Dependência não é defeito. Um sistema útil sempre conecta coisas. A dor começa quando essas conexões ficam invisíveis: módulos formam ciclos, regras importam SDKs, dois deploys precisam acontecer na ordem certa e ninguém sabe explicar por quê.
Nesse cenário, “alteração local” vira expressão otimista. Até trocar um detalhe exige procurar efeitos espalhados pelo repositório e pela operação.
Acoplamento não vive só nos imports
Há dependência estrutural, mas também temporal e semântica. Um consumidor pode não importar nenhum arquivo e ainda depender da ordem exata de dois eventos ou interpretar um campo interno que nunca foi prometido.
O histórico ajuda a enxergar isso. Arquivos sempre alterados juntos e incidentes causados por sequência de execução contam uma história que o grafo de imports não mostra.
Política aponta para dentro
Casos de uso deveriam declarar suas necessidades em termos do produto. Adaptadores resolvem PostgreSQL, fila e APIs externas. A composição conecta os dois na borda.
- Política: a decisão que pertence ao negócio.
- Porta: o contrato mínimo pedido pelo caso de uso.
- Adaptador: a tradução para uma tecnologia concreta.
- Composição: o lugar visível onde tudo é ligado.
Não crio interface para cada classe. A abstração faz sentido quando protege uma decisão relevante ou uma dependência volátil.
Eventos também acoplam
Trocar chamada direta por evento não apaga a relação. Consumidores continuam dependendo do formato e, principalmente, do significado. Um genérico entityUpdated só terceiriza a interpretação.
Eventos específicos, imutáveis e versionados são mais honestos. Ainda precisamos lidar com atraso, duplicidade e ordem; consistência eventual não pode ser surpresa para a interface.
Fronteiras externas deixam a lição clara
Em trabalhos com Sinaxys e Entrega Contínua, integrações com Stripe, N8N e WhatsApp tinham falhas e ciclos próprios.
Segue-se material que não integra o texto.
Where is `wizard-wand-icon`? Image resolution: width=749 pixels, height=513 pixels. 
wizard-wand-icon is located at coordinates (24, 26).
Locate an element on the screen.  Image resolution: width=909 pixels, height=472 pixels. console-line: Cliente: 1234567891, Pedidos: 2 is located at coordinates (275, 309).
Traduzir respostas externas antes de acionar o domínio manteve esses detalhes fora dos casos de uso.
Na ANIMAPS e na KasbHealth, injeção de dependência ajuda, mas não faz milagre. Injetar o mesmo serviço enorme em todos os módulos continua sendo acoplamento — apenas com decorator.
Desacoplar não é cortar relações. É conseguir apontar cada relação, explicar seu motivo e testá-la sem encenação.
Desatando o nó
Começaria pelos ciclos e pelas dependências em tecnologia instável. Uma fachada permite migrar chamadas gradualmente; testes de contrato preservam o comportamento durante a troca.
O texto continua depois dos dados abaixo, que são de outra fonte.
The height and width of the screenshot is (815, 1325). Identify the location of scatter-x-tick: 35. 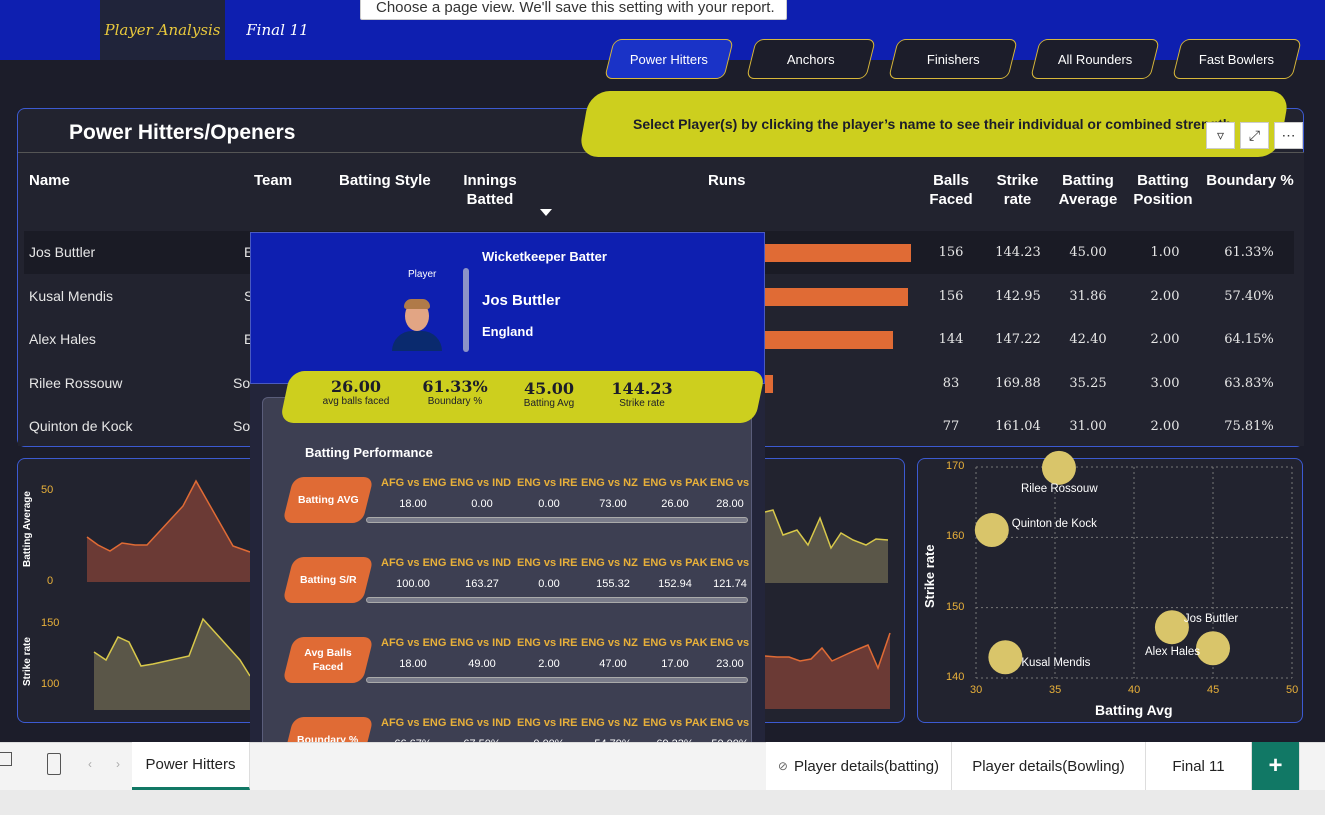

Regras automatizadas de import ajudam a manter o desenho, mas exceções existem. Melhor documentar uma exceção consciente do que deixar um atalho invisível virar padrão.
Conclusão
Quando tudo depende de tudo, código, teste e deploy passam a carregar o mesmo risco. Relações menores e direcionadas devolvem espaço para mudança. O objetivo não é independência absoluta, e sim dependências que a equipe consegue entender e administrar.